Jones, Bejtlich, and Rose (2006) recommended the following items as the minimum requirements for a Forensic Investigator’s traveling digital toolkit (pp. 164-166). [Jones, K. J, Bejtlich, R., and Rose, C. W. (2006). Real digital forensics: Computer security and incident response. Indianapolis: Pearson.] Of course, every investigator has unique preference for tools, both hardware and software. Add or subtract to this forensic toolkit list, as required for specific situations.

Portable Forensic Workstation and Accessories
Conduct forensic capture and analysis of suspect systems. Recommended system is called Forensic Air-Lite from Forensic Computers, Inc. Details of the system at: http://www.forensic-computers.com/airlite6mkiii.html. Additional accessories often make an investigator’s job easier or more effective.
Digital Camera
A digital camera is a good tool to prove that evidence was not damaged during your duplication. You will want to take a “before” and “after” photo of the original evidence.
Screwdriver with several sizes and types of bits
A screwdriver with different sizes and types of bits is always used during an engagement to remove parts, such as hard drives, from computers. We use a model that has all of the bits built into the handle to save space.
Frequently you will find your nose buried in a dark computer case, documenting connectors and other important information. A flashlight is a “must have” item.
Dremel Tool
This tool is an excellent tool for cutting small pieces of metal, polishing surfaces, and more.
Extra Jumpers
You can never have enough jumpers. Frequently you will find that the hard drive you are trying to duplicate will have lost all of its important jumpers. You will need a jumper to set and IDE drive to master or slave, for example.
Extra Screws (cases and hard drives)
Similar to jumpers, you cannot count on all of the screws being in the suspect’s system.
Cable Ties
Cable ties are needed when you have to cut a cable tie in the suspect’s computer to acquire a duplication.
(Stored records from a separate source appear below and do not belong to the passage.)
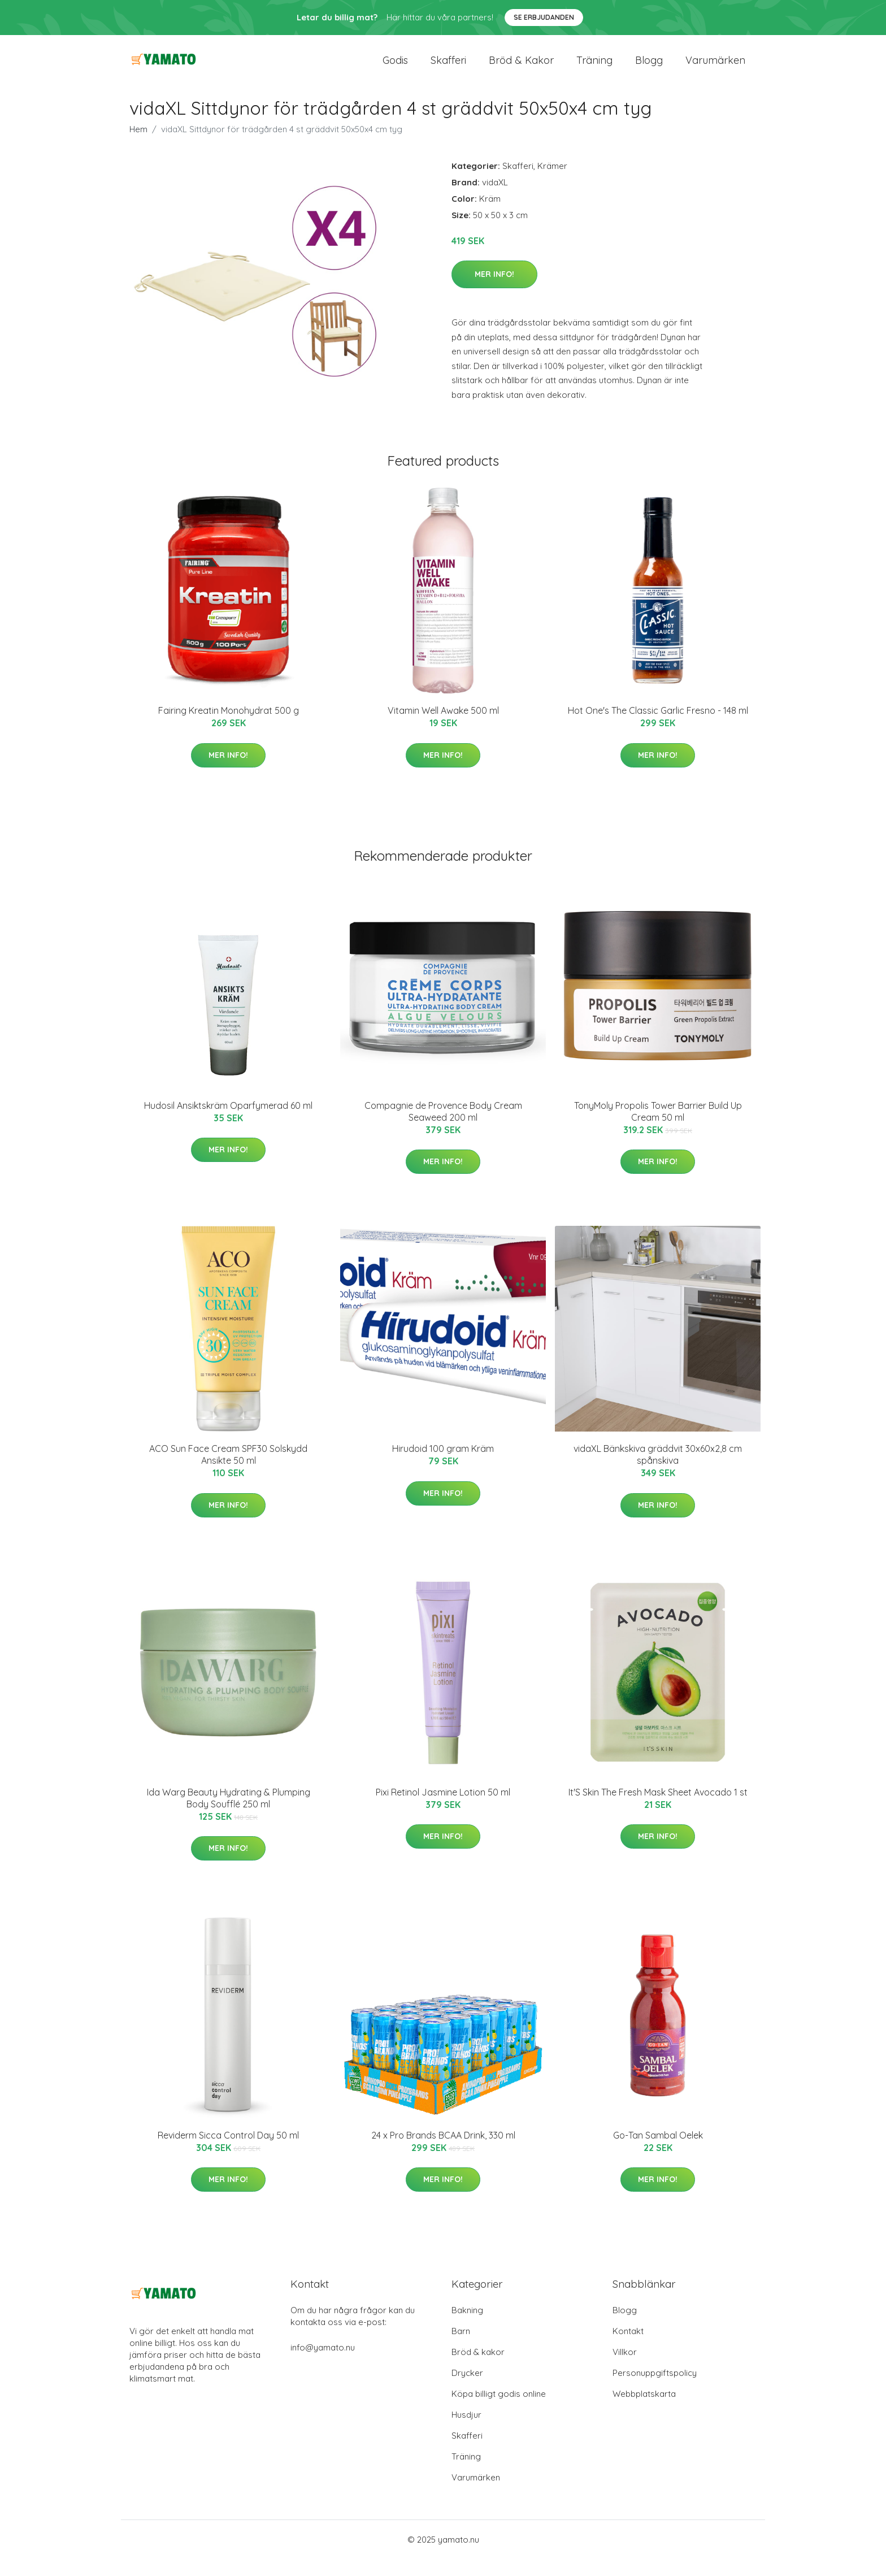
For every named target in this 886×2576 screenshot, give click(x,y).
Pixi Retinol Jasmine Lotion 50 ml (443, 1809)
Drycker (467, 2389)
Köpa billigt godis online (498, 2410)
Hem (138, 146)
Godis (395, 68)
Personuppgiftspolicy (655, 2389)
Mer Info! (494, 291)
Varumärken (715, 68)
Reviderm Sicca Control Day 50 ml (228, 2152)
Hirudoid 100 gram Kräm (443, 1465)
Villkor (625, 2368)
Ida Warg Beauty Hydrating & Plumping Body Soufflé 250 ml (228, 1815)
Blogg (649, 68)
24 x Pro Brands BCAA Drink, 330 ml (443, 2152)
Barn (460, 2348)
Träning (594, 68)
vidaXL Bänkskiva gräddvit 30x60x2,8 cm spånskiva (658, 1471)
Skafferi (448, 68)
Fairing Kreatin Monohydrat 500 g (228, 727)
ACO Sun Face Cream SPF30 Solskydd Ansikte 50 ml (228, 1471)
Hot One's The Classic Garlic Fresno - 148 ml (658, 727)
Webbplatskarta (644, 2410)
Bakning (467, 2327)
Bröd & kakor (521, 68)
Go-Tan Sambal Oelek (658, 2152)
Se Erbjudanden (544, 17)
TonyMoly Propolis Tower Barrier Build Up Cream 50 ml (658, 1128)
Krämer (552, 182)
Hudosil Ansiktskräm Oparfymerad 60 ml (228, 1122)
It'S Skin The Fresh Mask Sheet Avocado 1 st (658, 1809)
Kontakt (628, 2348)
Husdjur (466, 2431)
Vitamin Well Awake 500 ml (443, 727)
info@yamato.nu (322, 2364)
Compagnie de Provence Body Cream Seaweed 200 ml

You should always return the computer in the same condition you found it.
Internal Computer Power Extension Cords
Power extension cords are needed to connect the suspect’s media to your forensic workstation.
Extra 40-pin IDE Cables
When you attempt to duplicate an IDE drive, you will need low-density IDE cables to connect the media to your favorite forensic workstation.
Extra 80-pin IDE Cables
When you attempt to duplicate an IDE drive, you can use high-density IDE cables for faster transfer rates if the hardware supports it.
SCSI Cables
In addition to internal cables, external SCSI cables are often needed. SCSI cables come in 50- and 68-pin varieties. It is wise to have 50- and 68-pin converters available, too. In addition to 50- and 68-pin cables, Centronix to SCSI cables have been used in the past. Moreover, you may occasionally run into the 80-pin hard drive, so having the proper cables or converters around is valuable.
SCSI Terminators
50- and 68-pin active and passive terminators are often needed when duplicating SCSI drives.
Chan of Custody Forms
These should be the same forms (or custom designed for your situation) that are used for tracking any evidence chain of custody.
Evidence Labels
As per your situation. Required for accurate tracking of evidence.
Permanent fine-tipped pens are used to write on evidence and fill out the proper documentation. Have an assortment available.
Evidence Envelopes
All evidence should be contained in a tamper-proof evidence envelope.
Evidence Tape
Evidence tape can be used to show tampering if you store your evidence in a standard business envelope.
Anti-static Bags
Hard drives are stored in anti-static bags for safety.
Evidence Hard Drives
Several large hard drives will be used to store the evidence after it is duplicated from the suspect computer system.
Boot Floppies or CD-ROM
To acquire a duplication, boot from a trusted media source. Follow accepted practice to acquire a forensic duplication.
Blank CD-R/DVD-R
Often you will want to burn a modified bootable CD-ROM or provide your client or management with data. CD-R media is a good way to pass large sets (640 MB) of data. If you need more space, use DVD-R.
Blank Floppies
Often you may need to modify a boot disk. Having extra floppies available enables you to do that. Even though most modern computer do not use floppies any more, there are many old computers still in use.
Network Hub or Switch
A forensic duplication can be acquired over the network. This can be done safely by placing the suspect’s computer and your forensic workstation on a private network using a hub or switch and duplicating with software that supports this type of transfer.
Network Cable
A network cable is needed when duplicating over a network. The hub or switch and cable can be replaced by a cross-over cable if space is a premium in your kit.
Forensic Software Dongles
EnCase and FTK (examples of commercial forensic software) require a hardware dongle to operate. Remember to bring these items along, or your onsite analysis may be limited.
Power Strip
You may have hubs and several computers when you are onsite. It is wise to bring a power strip so that you are not limited by the number of power outlets when you are away from your lab.
Operating System Installation Media
When you connect a new hardware device to your computer, you may be required to have a device driver. Having the OS installation media available will let you quickly install most of the drivers you need.